[RECORDS PROVIDED Boundary: Start]

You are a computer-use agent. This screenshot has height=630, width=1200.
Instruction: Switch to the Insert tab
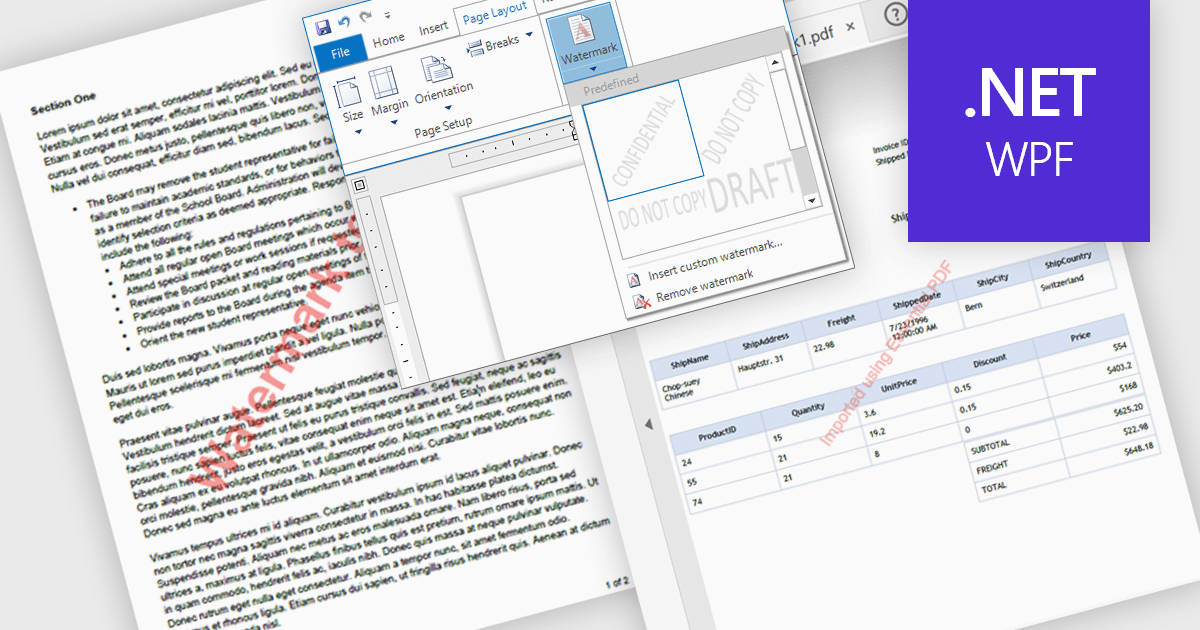[x=434, y=26]
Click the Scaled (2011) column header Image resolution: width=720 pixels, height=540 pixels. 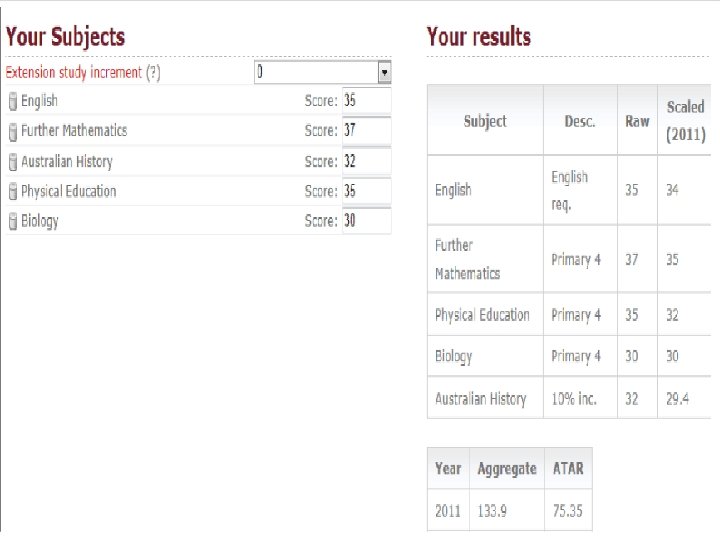pos(685,120)
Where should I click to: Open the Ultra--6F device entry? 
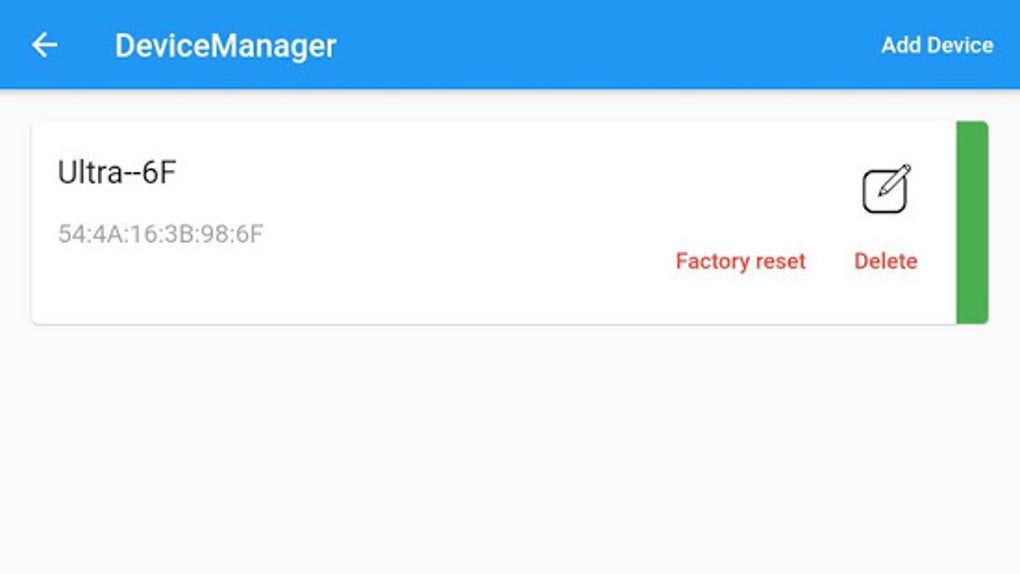(x=117, y=173)

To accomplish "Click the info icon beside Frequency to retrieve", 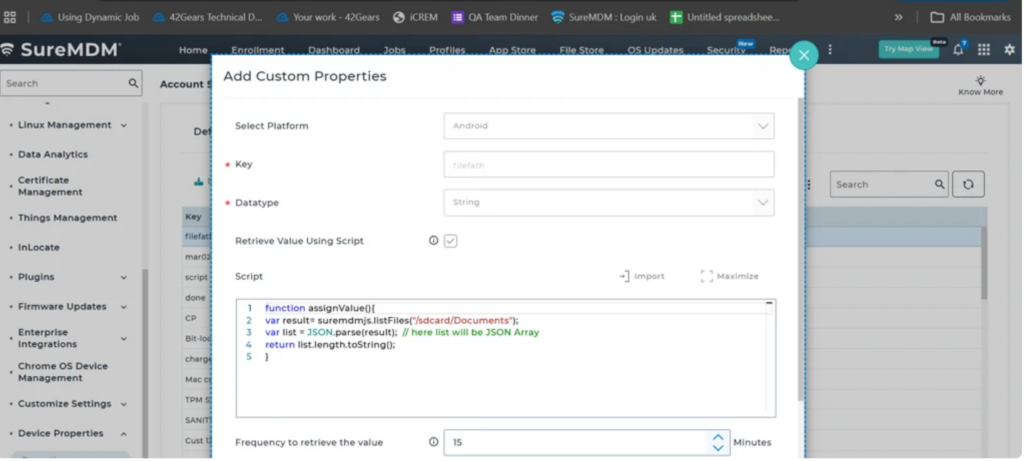I will tap(433, 442).
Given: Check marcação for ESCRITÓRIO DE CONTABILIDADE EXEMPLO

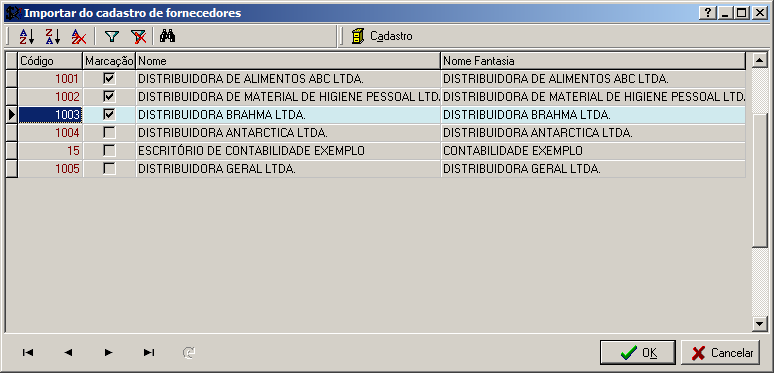Looking at the screenshot, I should point(109,150).
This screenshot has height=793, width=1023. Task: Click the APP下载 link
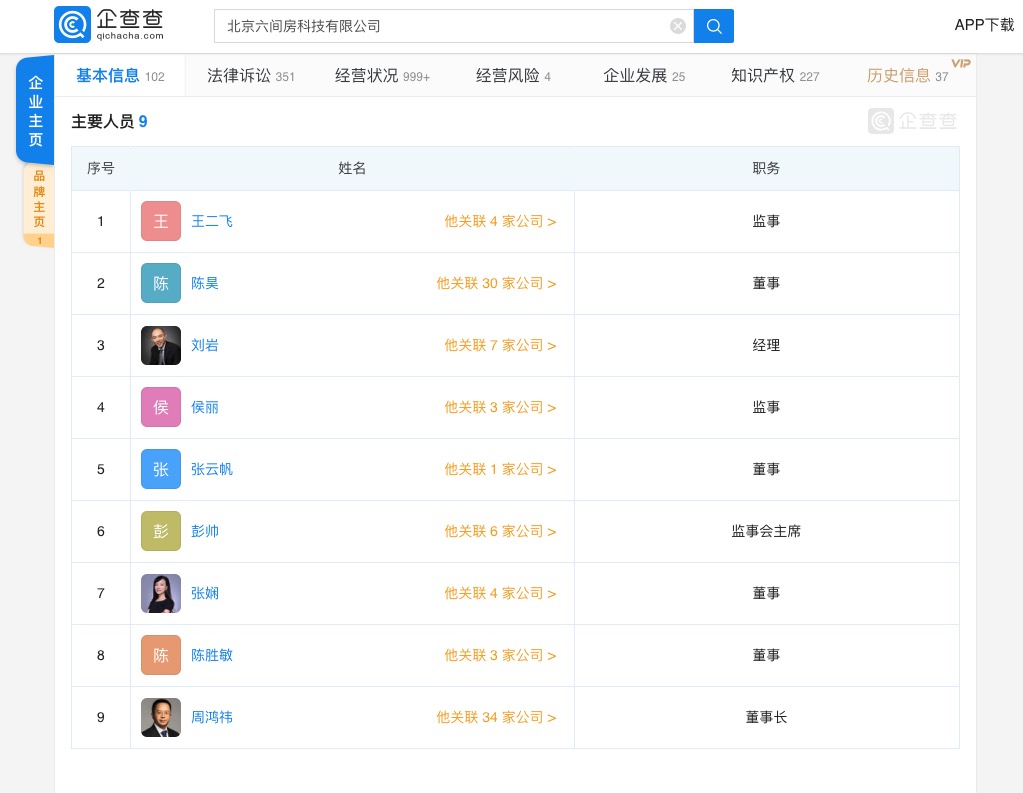click(x=984, y=25)
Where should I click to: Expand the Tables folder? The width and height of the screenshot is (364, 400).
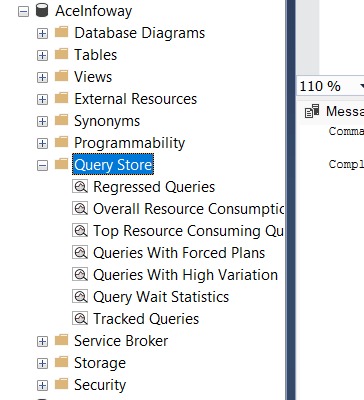pos(42,55)
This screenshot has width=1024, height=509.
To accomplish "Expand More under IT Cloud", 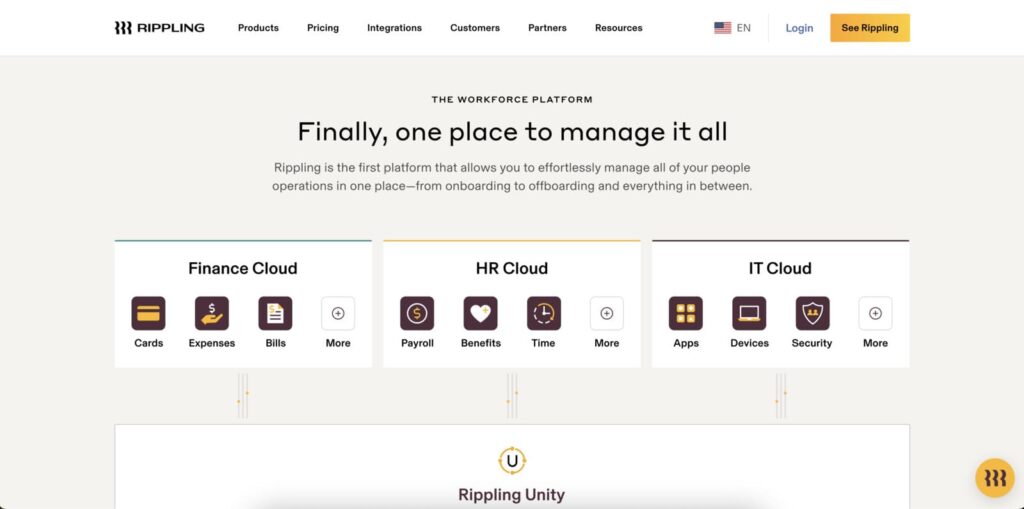I will pos(875,313).
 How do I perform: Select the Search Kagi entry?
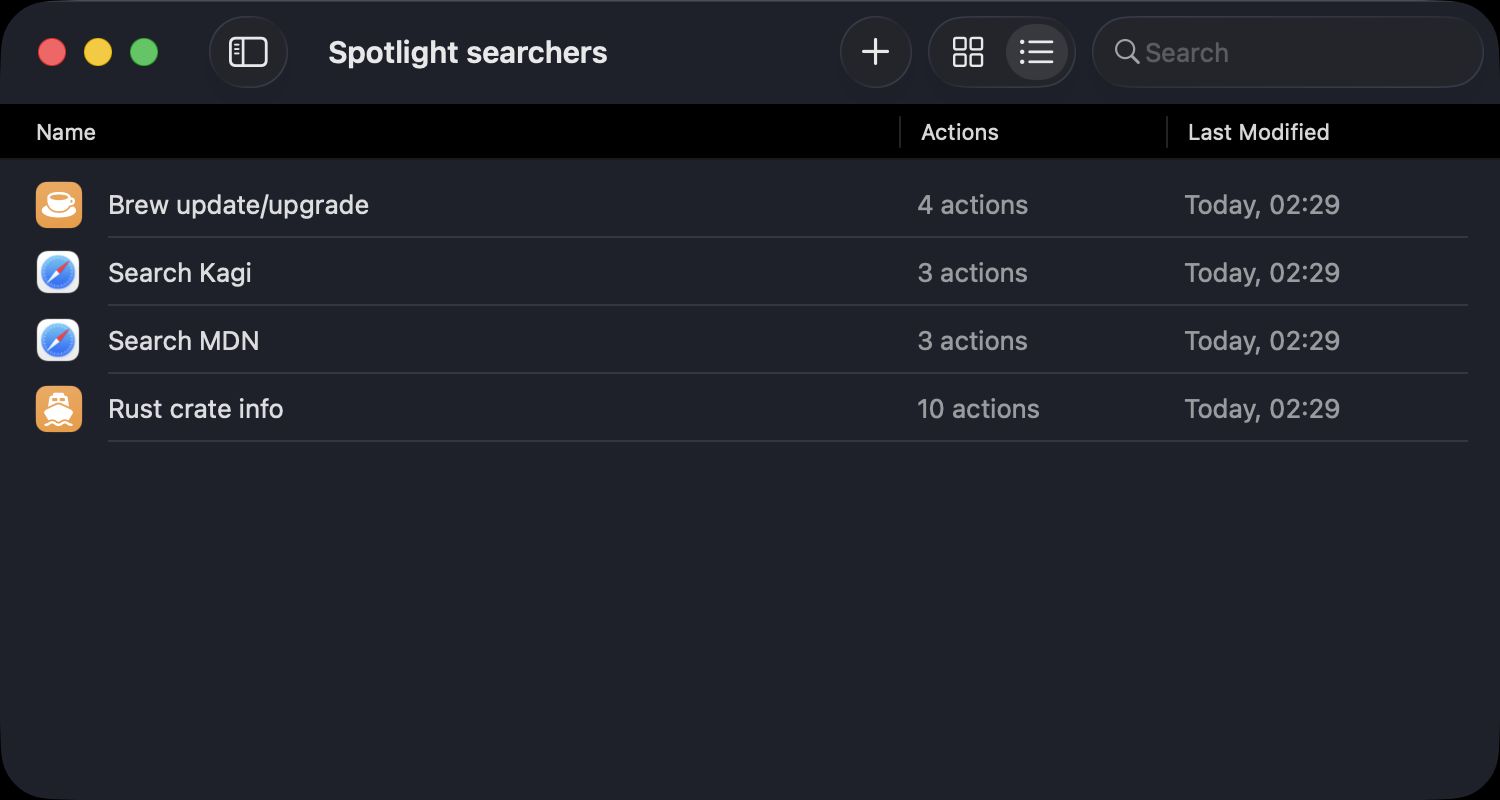coord(400,272)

[RECORDS PROVIDED Boundary: End]

- WHAT TO WORK ON
Every line above from the one with "This screenshot has height=793, width=1023." down to the one with "This screenshot has width=1024, height=509." must be written out exactly, and no picture may appear.

- SOLUTION TO THE EXERCISE
This screenshot has height=793, width=1023. Task: Click the APP下载 link
click(x=984, y=25)
Where should I click to: Expand the Tables folder? The width and height of the screenshot is (364, 400).
pos(42,55)
This screenshot has width=1024, height=509.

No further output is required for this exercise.